Could you print the entries below exactly, starting at the line that contains "Σύνδεση/Εγγραφή (462, 14)" and stopping after the last one?

○ ○ ○ ○ ○

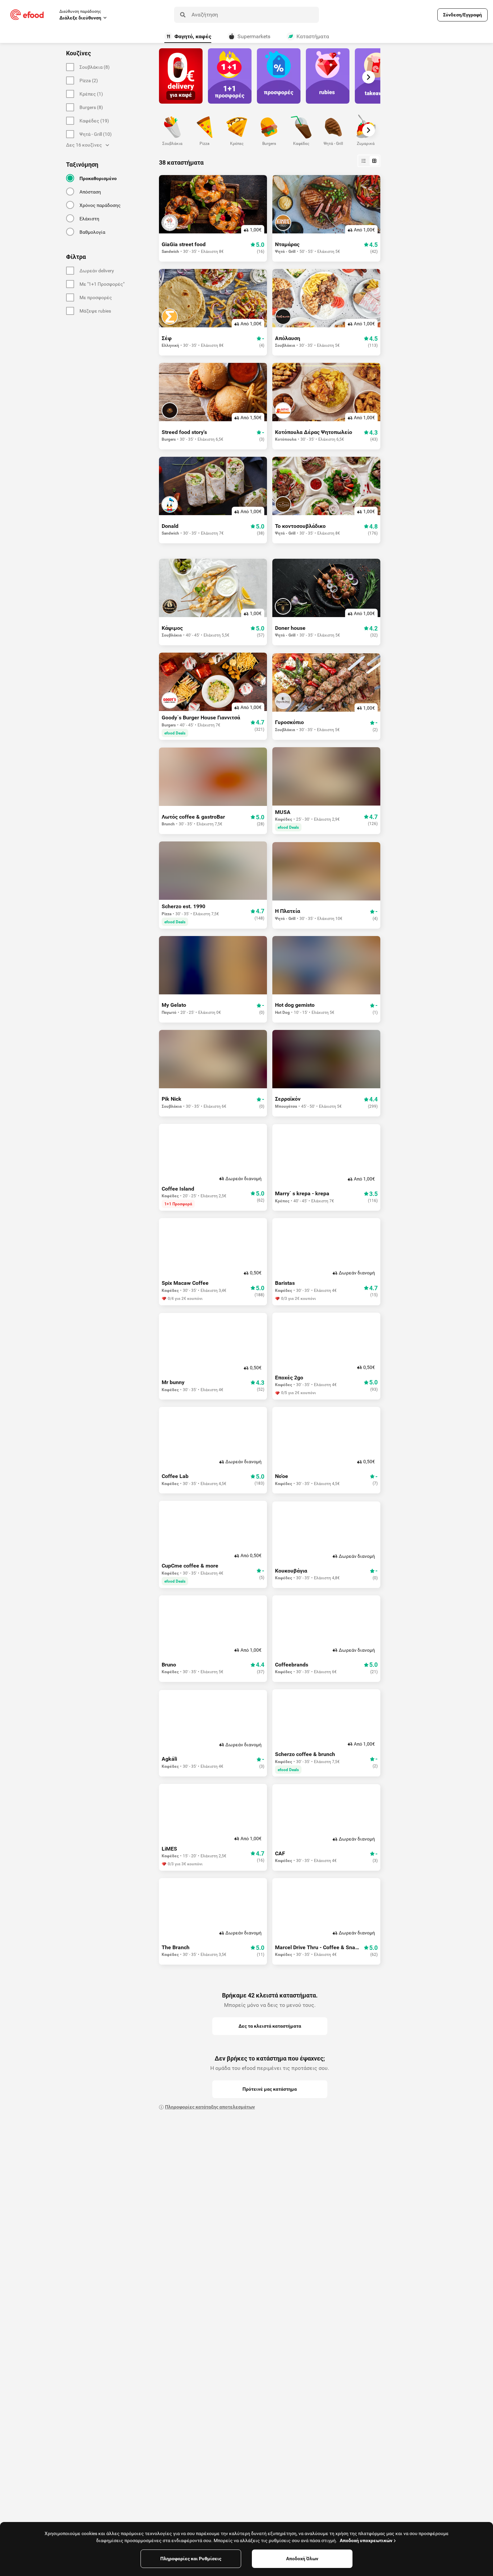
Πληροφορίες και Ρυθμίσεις (190, 2558)
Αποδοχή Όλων (302, 2558)
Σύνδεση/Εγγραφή (462, 14)
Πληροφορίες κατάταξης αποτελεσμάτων (210, 2106)
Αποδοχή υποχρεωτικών (366, 2540)
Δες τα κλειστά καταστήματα (269, 2026)
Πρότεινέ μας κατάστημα (269, 2089)
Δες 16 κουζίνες (84, 145)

○ ○ ○ ○ ○

> **ANSWER TO THE EXERCISE**
Σύνδεση/Εγγραφή (462, 14)
Πληροφορίες κατάταξης αποτελεσμάτων (210, 2106)
Αποδοχή υποχρεωτικών (366, 2540)
Δες τα κλειστά καταστήματα (269, 2026)
Πρότεινέ μας κατάστημα (269, 2089)
Δες 16 κουζίνες (84, 145)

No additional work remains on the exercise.